- [Input data]
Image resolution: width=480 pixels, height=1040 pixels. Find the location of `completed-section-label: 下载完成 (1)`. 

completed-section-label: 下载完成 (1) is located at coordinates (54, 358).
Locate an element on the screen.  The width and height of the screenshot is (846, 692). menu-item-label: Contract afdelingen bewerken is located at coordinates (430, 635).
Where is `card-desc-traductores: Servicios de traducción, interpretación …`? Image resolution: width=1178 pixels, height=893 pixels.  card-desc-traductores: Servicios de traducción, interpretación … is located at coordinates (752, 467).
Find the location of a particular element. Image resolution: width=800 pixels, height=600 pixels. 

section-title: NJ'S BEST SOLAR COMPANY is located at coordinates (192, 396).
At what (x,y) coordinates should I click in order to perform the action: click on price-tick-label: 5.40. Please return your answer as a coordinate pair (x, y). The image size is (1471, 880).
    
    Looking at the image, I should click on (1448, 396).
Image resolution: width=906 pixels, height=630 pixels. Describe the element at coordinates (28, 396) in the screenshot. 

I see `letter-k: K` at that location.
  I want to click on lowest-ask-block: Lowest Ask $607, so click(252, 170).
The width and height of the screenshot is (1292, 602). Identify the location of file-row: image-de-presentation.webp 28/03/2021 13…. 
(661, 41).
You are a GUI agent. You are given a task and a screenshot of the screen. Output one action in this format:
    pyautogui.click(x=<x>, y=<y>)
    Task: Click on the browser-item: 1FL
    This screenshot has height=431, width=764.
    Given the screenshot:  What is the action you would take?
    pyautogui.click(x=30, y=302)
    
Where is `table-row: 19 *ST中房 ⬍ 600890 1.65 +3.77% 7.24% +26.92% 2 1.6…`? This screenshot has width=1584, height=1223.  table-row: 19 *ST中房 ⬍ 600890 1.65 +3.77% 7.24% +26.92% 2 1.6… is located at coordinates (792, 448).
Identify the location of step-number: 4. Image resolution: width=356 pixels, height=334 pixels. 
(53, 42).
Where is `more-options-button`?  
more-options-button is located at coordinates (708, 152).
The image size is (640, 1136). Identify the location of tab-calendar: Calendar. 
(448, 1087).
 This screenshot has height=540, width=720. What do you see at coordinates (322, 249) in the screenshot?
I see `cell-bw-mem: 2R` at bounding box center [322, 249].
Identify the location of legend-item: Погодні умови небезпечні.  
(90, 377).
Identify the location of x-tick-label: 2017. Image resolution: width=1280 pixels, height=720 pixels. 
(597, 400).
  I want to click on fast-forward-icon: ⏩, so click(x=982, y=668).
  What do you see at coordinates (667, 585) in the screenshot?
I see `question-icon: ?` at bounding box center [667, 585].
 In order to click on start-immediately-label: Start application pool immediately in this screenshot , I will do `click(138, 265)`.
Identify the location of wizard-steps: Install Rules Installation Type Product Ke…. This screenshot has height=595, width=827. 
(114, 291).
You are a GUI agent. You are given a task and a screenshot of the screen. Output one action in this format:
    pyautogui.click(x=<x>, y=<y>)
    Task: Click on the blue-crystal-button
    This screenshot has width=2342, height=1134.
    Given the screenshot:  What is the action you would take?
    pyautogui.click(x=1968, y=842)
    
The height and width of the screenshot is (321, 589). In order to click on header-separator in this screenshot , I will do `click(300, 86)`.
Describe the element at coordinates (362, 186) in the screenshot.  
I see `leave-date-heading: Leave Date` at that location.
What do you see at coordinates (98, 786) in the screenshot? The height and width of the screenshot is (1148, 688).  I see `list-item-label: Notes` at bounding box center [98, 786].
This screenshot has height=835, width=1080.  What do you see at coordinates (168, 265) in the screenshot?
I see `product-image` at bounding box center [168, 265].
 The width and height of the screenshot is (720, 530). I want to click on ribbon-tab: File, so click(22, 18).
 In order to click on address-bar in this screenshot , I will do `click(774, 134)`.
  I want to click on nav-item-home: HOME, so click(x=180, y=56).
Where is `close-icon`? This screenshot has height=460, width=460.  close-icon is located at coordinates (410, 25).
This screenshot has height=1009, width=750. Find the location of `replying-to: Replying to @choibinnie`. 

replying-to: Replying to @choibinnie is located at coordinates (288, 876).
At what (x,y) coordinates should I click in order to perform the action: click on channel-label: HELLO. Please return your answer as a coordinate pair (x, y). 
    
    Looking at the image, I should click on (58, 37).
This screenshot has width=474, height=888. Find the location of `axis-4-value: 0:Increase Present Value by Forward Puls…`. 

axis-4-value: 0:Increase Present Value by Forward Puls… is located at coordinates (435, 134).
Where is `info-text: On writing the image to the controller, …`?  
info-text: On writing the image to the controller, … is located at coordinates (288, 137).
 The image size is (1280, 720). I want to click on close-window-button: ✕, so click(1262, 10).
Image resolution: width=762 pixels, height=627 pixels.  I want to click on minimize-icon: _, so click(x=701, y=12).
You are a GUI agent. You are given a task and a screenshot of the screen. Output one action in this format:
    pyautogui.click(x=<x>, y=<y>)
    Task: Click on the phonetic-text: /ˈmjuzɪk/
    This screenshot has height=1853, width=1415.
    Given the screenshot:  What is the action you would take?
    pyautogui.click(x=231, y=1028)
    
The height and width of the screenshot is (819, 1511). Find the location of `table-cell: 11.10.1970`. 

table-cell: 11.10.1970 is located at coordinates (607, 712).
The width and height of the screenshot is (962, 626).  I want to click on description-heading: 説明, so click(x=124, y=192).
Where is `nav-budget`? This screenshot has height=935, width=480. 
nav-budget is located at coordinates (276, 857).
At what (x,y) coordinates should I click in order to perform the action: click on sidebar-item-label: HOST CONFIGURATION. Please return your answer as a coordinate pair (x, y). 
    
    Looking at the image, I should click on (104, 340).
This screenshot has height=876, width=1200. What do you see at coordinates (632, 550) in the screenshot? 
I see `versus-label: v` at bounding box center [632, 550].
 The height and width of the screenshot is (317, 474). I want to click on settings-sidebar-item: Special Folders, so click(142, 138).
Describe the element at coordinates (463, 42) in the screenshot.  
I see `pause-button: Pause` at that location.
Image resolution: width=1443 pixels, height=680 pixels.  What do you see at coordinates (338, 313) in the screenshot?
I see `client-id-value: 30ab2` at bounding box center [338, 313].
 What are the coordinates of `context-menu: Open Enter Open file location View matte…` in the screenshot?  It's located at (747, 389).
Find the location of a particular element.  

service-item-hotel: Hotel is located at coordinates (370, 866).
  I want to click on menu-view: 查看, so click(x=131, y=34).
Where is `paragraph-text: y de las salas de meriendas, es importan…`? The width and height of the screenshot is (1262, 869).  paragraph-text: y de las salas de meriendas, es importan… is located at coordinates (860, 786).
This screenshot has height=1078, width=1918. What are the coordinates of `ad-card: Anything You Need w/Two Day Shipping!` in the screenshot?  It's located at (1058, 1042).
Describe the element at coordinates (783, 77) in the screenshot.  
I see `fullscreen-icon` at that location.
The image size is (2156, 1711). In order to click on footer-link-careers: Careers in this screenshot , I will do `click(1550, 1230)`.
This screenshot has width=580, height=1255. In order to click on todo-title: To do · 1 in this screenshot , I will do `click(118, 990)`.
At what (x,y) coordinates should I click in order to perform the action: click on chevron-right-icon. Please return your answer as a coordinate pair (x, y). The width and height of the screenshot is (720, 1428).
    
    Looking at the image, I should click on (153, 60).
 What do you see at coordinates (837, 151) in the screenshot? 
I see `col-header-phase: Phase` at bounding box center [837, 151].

- [Work task] Please duplicate the records exactly, from the line with "on channel-label: HELLO." to the line with "center [338, 313].".

- [Answer to this exercise]
At what (x,y) coordinates should I click in order to perform the action: click on channel-label: HELLO. Please return your answer as a coordinate pair (x, y). 
    
    Looking at the image, I should click on (58, 37).
This screenshot has width=474, height=888. Find the location of `axis-4-value: 0:Increase Present Value by Forward Puls…`. 

axis-4-value: 0:Increase Present Value by Forward Puls… is located at coordinates (435, 134).
Where is `info-text: On writing the image to the controller, …`?  
info-text: On writing the image to the controller, … is located at coordinates (288, 137).
 The image size is (1280, 720). I want to click on close-window-button: ✕, so click(1262, 10).
Image resolution: width=762 pixels, height=627 pixels.  I want to click on minimize-icon: _, so click(x=701, y=12).
You are a GUI agent. You are given a task and a screenshot of the screen. Output one action in this format:
    pyautogui.click(x=<x>, y=<y>)
    Task: Click on the phonetic-text: /ˈmjuzɪk/
    This screenshot has height=1853, width=1415.
    Given the screenshot:  What is the action you would take?
    pyautogui.click(x=231, y=1028)
    
The height and width of the screenshot is (819, 1511). Find the location of `table-cell: 11.10.1970`. 

table-cell: 11.10.1970 is located at coordinates (607, 712).
The width and height of the screenshot is (962, 626).  I want to click on description-heading: 説明, so click(x=124, y=192).
Where is `nav-budget`? This screenshot has height=935, width=480. 
nav-budget is located at coordinates (276, 857).
At what (x,y) coordinates should I click in order to perform the action: click on sidebar-item-label: HOST CONFIGURATION. Please return your answer as a coordinate pair (x, y). 
    
    Looking at the image, I should click on (104, 340).
This screenshot has height=876, width=1200. What do you see at coordinates (632, 550) in the screenshot? 
I see `versus-label: v` at bounding box center [632, 550].
 The height and width of the screenshot is (317, 474). I want to click on settings-sidebar-item: Special Folders, so click(142, 138).
Describe the element at coordinates (463, 42) in the screenshot.  
I see `pause-button: Pause` at that location.
Image resolution: width=1443 pixels, height=680 pixels.  What do you see at coordinates (338, 313) in the screenshot?
I see `client-id-value: 30ab2` at bounding box center [338, 313].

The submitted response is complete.